_TASK REQUIREMENTS_:
Produce word for word the lines of the data below running from the one that has "You are a computer-use agent. Screen dimensions: 658x1073" to the one that has "Image resolution: width=276", inclusive, and no others.

_EXERCISE DATA_:
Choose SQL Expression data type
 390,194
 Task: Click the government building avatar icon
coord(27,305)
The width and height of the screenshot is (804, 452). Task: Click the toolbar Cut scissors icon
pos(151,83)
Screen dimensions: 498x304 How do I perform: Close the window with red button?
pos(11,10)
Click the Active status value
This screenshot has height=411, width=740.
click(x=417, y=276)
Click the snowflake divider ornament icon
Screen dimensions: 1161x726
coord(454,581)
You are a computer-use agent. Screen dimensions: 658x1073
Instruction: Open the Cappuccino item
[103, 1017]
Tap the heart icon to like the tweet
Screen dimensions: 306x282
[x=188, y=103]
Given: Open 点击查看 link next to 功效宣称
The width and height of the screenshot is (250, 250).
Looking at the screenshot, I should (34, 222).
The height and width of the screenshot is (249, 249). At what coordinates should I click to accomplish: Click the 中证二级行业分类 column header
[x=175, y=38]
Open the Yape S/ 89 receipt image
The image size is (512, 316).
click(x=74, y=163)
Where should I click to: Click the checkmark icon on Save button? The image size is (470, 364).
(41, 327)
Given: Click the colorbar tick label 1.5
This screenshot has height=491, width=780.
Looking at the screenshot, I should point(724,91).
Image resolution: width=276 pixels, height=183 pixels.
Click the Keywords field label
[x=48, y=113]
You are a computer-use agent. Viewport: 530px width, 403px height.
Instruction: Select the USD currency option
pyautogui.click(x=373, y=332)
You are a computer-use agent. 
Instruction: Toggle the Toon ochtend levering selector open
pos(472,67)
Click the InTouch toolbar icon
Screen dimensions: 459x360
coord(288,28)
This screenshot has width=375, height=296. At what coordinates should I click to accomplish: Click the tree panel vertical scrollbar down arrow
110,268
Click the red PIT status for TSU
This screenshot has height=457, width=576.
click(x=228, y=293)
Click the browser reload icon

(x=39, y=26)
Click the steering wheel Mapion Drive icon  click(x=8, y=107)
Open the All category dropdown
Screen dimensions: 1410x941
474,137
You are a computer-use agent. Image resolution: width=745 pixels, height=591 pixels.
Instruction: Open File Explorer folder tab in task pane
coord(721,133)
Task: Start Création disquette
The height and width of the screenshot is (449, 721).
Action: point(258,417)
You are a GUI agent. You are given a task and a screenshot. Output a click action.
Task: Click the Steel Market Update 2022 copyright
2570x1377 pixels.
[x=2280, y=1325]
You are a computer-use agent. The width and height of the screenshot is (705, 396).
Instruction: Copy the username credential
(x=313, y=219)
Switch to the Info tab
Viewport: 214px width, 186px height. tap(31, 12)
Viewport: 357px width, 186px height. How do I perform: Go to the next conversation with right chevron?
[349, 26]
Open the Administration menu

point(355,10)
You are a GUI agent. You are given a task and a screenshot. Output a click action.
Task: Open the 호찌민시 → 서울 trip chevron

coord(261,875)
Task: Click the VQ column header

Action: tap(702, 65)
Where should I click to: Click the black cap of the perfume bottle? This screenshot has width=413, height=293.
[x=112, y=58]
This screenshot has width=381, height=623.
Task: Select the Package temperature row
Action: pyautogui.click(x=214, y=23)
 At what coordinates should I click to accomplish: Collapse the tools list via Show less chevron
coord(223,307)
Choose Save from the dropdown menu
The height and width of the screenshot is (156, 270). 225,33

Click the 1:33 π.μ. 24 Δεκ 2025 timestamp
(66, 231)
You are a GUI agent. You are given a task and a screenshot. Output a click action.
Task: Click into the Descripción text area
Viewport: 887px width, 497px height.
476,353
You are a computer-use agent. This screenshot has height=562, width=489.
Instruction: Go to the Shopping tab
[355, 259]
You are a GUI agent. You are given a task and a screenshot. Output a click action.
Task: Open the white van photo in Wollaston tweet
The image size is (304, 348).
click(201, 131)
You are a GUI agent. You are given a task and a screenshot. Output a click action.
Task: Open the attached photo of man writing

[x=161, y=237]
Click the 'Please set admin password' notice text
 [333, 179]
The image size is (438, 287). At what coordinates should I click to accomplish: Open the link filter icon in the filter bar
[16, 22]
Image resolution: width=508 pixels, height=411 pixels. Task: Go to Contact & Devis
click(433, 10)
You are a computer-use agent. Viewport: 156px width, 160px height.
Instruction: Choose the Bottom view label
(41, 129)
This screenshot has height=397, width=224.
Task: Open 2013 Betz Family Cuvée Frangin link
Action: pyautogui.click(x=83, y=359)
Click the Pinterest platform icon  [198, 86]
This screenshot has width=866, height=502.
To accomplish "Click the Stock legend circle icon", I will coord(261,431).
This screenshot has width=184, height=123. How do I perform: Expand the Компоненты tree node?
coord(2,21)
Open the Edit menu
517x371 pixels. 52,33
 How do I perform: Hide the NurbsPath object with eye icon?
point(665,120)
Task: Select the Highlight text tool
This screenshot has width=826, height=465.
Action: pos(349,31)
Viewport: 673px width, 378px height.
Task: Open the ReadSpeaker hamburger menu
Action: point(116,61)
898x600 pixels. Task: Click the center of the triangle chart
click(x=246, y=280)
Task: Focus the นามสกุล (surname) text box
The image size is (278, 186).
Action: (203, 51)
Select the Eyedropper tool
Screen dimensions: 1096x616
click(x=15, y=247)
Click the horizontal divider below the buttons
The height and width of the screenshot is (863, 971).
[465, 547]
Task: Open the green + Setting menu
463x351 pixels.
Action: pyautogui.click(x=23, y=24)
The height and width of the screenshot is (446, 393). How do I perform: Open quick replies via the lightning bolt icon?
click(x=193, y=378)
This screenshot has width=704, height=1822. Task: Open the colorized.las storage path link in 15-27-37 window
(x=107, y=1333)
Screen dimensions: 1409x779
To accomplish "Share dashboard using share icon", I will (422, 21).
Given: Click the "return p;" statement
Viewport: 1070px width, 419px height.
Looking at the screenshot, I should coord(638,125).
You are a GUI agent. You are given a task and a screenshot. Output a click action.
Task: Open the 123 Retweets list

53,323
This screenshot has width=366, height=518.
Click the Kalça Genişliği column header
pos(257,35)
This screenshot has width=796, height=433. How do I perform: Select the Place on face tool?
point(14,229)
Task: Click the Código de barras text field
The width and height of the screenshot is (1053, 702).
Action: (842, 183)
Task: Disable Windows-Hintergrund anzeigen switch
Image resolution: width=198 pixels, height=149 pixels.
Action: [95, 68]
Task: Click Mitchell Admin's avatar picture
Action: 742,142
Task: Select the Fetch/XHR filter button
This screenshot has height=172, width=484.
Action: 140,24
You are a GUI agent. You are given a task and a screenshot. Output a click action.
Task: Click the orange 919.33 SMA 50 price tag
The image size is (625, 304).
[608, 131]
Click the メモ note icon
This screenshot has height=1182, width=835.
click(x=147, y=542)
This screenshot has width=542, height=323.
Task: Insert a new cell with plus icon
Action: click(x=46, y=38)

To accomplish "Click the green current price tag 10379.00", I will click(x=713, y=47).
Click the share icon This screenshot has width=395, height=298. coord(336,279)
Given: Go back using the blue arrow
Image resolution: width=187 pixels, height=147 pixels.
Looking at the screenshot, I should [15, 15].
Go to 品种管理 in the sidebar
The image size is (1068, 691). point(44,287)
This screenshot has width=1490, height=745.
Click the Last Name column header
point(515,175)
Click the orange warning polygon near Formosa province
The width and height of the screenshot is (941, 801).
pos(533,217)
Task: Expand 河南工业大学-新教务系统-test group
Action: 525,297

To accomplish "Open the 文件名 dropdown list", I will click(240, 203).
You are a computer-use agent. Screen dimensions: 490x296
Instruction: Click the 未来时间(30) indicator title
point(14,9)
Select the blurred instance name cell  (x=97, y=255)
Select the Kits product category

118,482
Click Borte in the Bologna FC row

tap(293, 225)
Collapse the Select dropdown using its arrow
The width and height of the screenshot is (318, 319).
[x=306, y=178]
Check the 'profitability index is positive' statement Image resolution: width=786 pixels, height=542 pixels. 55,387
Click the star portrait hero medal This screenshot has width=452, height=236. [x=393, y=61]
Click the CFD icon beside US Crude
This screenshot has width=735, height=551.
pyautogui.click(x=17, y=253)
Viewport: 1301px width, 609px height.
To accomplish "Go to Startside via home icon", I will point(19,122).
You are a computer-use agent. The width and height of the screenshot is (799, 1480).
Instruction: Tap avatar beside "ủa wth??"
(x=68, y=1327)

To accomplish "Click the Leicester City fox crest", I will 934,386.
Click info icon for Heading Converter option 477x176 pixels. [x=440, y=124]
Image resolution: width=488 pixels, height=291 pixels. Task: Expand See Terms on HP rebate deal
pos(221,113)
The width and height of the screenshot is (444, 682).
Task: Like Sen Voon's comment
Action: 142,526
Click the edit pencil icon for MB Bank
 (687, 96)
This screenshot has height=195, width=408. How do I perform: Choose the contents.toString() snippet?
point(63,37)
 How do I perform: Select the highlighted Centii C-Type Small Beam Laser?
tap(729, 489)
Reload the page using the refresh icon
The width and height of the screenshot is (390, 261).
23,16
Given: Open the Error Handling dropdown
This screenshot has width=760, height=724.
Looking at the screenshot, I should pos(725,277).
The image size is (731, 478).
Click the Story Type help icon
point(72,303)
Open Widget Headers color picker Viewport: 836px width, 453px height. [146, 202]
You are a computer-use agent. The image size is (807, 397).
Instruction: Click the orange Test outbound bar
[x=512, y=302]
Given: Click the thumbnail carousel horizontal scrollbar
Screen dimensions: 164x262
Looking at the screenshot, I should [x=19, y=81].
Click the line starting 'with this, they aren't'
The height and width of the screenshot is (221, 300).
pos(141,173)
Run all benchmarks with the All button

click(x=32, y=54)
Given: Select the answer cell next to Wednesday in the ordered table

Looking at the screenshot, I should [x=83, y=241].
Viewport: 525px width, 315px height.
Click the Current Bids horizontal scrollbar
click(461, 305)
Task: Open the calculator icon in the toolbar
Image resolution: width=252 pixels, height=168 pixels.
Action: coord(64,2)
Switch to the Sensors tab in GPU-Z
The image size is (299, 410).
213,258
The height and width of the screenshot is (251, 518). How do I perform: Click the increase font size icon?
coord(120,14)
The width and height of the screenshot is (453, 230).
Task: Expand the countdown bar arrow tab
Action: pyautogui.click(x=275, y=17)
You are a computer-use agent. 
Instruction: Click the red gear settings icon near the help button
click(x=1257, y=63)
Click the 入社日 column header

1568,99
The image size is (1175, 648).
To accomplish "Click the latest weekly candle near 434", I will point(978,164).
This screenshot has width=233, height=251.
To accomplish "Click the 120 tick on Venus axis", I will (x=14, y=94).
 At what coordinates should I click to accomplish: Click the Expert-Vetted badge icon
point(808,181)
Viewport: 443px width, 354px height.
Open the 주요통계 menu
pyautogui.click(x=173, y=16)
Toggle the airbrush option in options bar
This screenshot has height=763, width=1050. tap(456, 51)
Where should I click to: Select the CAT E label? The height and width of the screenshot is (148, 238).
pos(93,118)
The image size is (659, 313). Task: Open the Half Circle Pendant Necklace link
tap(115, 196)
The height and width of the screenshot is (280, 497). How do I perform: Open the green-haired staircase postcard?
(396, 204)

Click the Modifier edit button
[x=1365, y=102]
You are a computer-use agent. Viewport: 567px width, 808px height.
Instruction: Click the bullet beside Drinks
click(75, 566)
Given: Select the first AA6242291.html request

_RESULT FOR THIS EXERCISE_:
You are a computer-use agent. Screen dimensions: 658x1073
Instruction: Open the Cappuccino item
[103, 1017]
Tap the heart icon to like the tweet
Screen dimensions: 306x282
[x=188, y=103]
Given: Open 点击查看 link next to 功效宣称
The width and height of the screenshot is (250, 250).
Looking at the screenshot, I should (34, 222).
The height and width of the screenshot is (249, 249). At what coordinates should I click to accomplish: Click the 中证二级行业分类 column header
[x=175, y=38]
Open the Yape S/ 89 receipt image
The image size is (512, 316).
click(x=74, y=163)
Where should I click to: Click the checkmark icon on Save button? The image size is (470, 364).
(41, 327)
Given: Click the colorbar tick label 1.5
This screenshot has height=491, width=780.
Looking at the screenshot, I should point(724,91).
Image resolution: width=276 pixels, height=183 pixels.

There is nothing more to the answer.